[Data section Boundary: Start]
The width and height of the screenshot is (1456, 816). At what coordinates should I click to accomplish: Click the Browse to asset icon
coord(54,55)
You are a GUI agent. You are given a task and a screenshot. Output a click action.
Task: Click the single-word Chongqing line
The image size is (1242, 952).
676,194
[Data section Boundary: End]
How to complete this task: Go through the material above line by line and copy it exactly.

Answer to the exercise:
The width and height of the screenshot is (1456, 816). At what coordinates should I click to accomplish: Click the Browse to asset icon
coord(54,55)
You are a GUI agent. You are given a task and a screenshot. Output a click action.
Task: Click the single-word Chongqing line
The image size is (1242, 952).
676,194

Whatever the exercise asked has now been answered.